Kalıntılar içinde Grekçe yazılar vardı; fakat kopya etmeye vaktim olmadı. Kale duvarının içinde bulunan çok eski şeylerin arasında yüzü bozulmuş, fakat boynu ve saçları görülen mermer bir büst vardı. Deniz tarafında, elinde bir kap yan gelmiş bir adam, bunun ayak tarafında da elinde bir kapla yatmış kadının yanında, üç geyik ayaklı halka biçiminde bir masanın resmedildiği mermer bir heykel vardır. Bunun biraz ötesinde bir tapınak duvarının kalıntısı görünür.
Kale kuzey taraftadır, güneyde iç kale vardır. Kapının birisinin üzerinde Grekçe yazı ve iki sed üzerinde Cenovalılar’dan kalmış tamamiyle mevcut iki arslan şekli vardır. Çevresi iki milden fazla olan kale, berzah üzerinde yapılmış olup bir ucu sahilin batısına, diğer ucu da büyük liman olan doğu koya kadardır. Kalenin kumluk arazi üzerinde bulunması, Türkler arasında bir efsanenin vücut bulmasına vesile olmuştur. Güya kale önce kumla örtülü imiş, sonra devler onu sihirle açmış ve kumu ağlimana dökmüşlerdir.
Yarımada
Sinop’un Boztepe ( Grekçesi KARAPİ) denilen yarımadası ucu sekizyüz adım genişliğinde bir dildir. Denildiğine göre, bu dil vaktiyle açık olduğundan kaleye gitmek için karadan bir köprü yapılmış, kayıklar da bir koydan diğerine geçerlermiş. Dilin çevresi 18 mil olarak hesaplanıyorsa da, kale üzerinden ölçüldüğü takdirde o kadar tutmaz.

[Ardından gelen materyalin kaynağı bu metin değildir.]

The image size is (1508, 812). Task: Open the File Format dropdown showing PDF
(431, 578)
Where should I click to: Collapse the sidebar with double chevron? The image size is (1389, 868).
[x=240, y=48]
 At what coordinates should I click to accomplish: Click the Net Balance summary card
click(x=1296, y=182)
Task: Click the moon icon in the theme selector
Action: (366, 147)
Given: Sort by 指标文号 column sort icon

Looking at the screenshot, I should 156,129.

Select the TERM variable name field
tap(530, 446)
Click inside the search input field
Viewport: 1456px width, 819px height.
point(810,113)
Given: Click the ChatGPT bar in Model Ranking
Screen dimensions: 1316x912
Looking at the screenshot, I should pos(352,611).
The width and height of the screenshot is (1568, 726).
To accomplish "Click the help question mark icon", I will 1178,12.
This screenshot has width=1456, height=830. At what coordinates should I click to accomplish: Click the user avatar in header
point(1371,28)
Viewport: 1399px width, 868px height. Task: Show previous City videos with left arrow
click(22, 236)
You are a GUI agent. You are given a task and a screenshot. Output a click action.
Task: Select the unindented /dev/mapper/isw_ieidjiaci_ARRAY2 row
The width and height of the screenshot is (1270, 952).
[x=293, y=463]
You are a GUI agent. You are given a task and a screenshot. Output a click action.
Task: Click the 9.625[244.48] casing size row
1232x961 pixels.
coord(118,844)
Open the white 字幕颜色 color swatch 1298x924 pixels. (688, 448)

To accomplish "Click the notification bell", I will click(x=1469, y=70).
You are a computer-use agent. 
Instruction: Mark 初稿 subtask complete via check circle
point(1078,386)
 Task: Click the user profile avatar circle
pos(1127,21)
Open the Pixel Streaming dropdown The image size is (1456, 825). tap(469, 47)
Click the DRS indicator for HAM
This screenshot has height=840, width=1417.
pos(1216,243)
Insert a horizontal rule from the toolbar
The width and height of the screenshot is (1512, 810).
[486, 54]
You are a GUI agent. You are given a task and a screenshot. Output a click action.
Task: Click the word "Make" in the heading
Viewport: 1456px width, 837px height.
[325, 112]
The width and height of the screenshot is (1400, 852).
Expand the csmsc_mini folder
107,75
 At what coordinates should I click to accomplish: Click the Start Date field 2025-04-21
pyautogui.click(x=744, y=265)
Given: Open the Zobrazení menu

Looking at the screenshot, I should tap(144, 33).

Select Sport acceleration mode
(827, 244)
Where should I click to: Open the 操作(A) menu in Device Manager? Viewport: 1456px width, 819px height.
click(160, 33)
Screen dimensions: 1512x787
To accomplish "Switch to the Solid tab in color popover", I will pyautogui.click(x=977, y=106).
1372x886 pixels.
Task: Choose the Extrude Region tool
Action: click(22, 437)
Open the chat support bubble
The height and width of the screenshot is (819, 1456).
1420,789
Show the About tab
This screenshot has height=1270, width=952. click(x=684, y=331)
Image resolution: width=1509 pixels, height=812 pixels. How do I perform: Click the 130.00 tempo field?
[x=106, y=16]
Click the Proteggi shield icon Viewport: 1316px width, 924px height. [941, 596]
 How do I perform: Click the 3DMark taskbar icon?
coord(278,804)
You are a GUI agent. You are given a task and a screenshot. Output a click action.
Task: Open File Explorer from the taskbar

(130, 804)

Yarım adada Türbe ve şapel yanyana
Dilin üzerinde Seyyid Bilal Tekkesi denilen meşhur bir ziyaretgah ve mezarlık gördük. Orada iyi bir su dahi vardı. Yakınında, bir köşesi Ağlimana, biri kaleye, diğeri de limana bakan üçgen şeklinde bir harabe vardır ki, bunun bir şapele ait olması muhtemeldir. Romalılara ait mezarlar aynen kalmış olup buradan çok defa, eski taş ve sikkeler çıkarılır. Orada bulunduğumuz günlerde toprak kazılıp Mihridates’e ait birkaç altın sikke çıkarıldı. Romalılar, hazine ve dini yazılarını kal’ede hıfzederlerdi. Horenli Moses, Mihridates’in Sinop’a hakim bulunduğu zaman kahinlerin yazmış oldukları Ermeni Kralları tarihini Africanus tarafından, üçüncü asırda oradaki tapınaklardaki yazılardan çıkarılmış, bilahere de Pontus’dan Urfa’ya götürülmüş olup, kendisinin gördüğünü söyler. [3]
Strabon, Sinop dağ ve bahçelerinden büyük sitayişle bahseder. Hakikaten de bu gün dahi her tarafı ağaçlıkla süslü bir vaziyettedir. Buradan İstanbul’a büyük gemi inşaatına mahsus, muazzam keresteler sevk edilir. Burada bir nevi kırmızı kilden kaplar yapılır. Denildiğine göre Sinop dağlarında yeşil renkte bir kil de vardır.
Sinop’ta zeytin ağaçları yetişir ve zeytinyağı imal edilir. Sahilin bazı yerlerinde, eskiden “Pontos Absenti” dedikleri absente benzer otlar, dağlarda ise bundan başka çeşitli şifalı otlar vardır.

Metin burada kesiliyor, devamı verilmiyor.